* **Text section**:
# # #

Of 452 eligible mothers, data from 425 infants remained for analysis after accounting for twins(6), fetal (8) or neonatal death(10) and drop-outs(15). Mothers differed across Arms on age (median 25 vs 27 vs 27 years, p=.008).  Newborns differed in birth weight (median 3090 vs 2900 vs 2900g, p<.001) and weight-for-length Z-score (mean -0.4 vs -0.8 vs -0.8, p=.032) but not GA (median 39 weeks for all Arms, p=.264) or birth length (median 49cm for all Arms, p=.327). By Arm, mean LS-BMC were 1.73 vs. 1.64 vs 1.72g and WB-BMC were 73.1 vs. 65.1 vs. 63.3g. Pairwise comparisons revealed no significant differences between Arms 2 and 3 (primary objective) for LS- and WB-BMC but significantly lower mean WB-BMC in Arms 2 and 3 compared to Arm 1, which persisted after adjustment (Table).  Differences of borderline significance emerged in some pairwise comparisons of LS-BMC when adjusted for maternal or maternal and infant factors.

No adverse infant BMC effect was linked to maternal TDF use. Initiation of a triple-ARV, LPVr-containing regimen during pregnancy may lead to lower newborn bone mineralization.

# # #

* **What this exercise asks**:
a) List the reasons the study summary gives for infants not remaining in the analysis.
b) Return the part of the study summary that begins with the words "No adverse infant" and ends after the words "newborn bone mineralization.".

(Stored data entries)
# # #

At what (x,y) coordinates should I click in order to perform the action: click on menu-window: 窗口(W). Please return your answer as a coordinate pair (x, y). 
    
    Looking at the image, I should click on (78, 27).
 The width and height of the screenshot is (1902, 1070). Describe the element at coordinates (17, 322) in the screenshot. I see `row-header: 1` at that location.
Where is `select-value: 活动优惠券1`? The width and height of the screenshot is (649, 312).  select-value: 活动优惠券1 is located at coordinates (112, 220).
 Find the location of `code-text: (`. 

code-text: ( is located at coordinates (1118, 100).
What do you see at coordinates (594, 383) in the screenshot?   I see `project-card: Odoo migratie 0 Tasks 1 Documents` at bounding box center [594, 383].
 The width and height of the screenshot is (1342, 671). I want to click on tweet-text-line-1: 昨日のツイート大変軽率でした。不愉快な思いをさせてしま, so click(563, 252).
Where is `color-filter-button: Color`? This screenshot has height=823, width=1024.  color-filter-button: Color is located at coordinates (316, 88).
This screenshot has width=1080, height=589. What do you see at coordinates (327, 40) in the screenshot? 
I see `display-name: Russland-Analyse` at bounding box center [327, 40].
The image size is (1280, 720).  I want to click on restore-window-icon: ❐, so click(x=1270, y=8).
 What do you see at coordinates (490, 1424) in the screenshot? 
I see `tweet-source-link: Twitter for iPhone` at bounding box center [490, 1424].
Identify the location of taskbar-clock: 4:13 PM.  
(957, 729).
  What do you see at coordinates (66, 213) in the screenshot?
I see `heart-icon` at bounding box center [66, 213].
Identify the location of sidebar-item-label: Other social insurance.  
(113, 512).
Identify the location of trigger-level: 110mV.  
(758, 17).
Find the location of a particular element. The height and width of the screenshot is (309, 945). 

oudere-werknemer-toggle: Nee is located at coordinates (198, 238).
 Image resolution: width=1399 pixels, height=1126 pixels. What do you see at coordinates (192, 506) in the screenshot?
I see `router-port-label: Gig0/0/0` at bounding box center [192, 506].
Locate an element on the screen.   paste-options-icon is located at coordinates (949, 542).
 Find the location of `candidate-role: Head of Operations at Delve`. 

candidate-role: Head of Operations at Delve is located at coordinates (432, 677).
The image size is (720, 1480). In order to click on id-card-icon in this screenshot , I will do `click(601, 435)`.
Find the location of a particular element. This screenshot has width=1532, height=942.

# # #

* **Task-by-task results**:
a) Twins, fetal death, neonatal death, and drop-outs.

b)
No adverse infant BMC effect was linked to maternal TDF use. Initiation of a triple-ARV, LPVr-containing regimen during pregnancy may lead to lower newborn bone mineralization.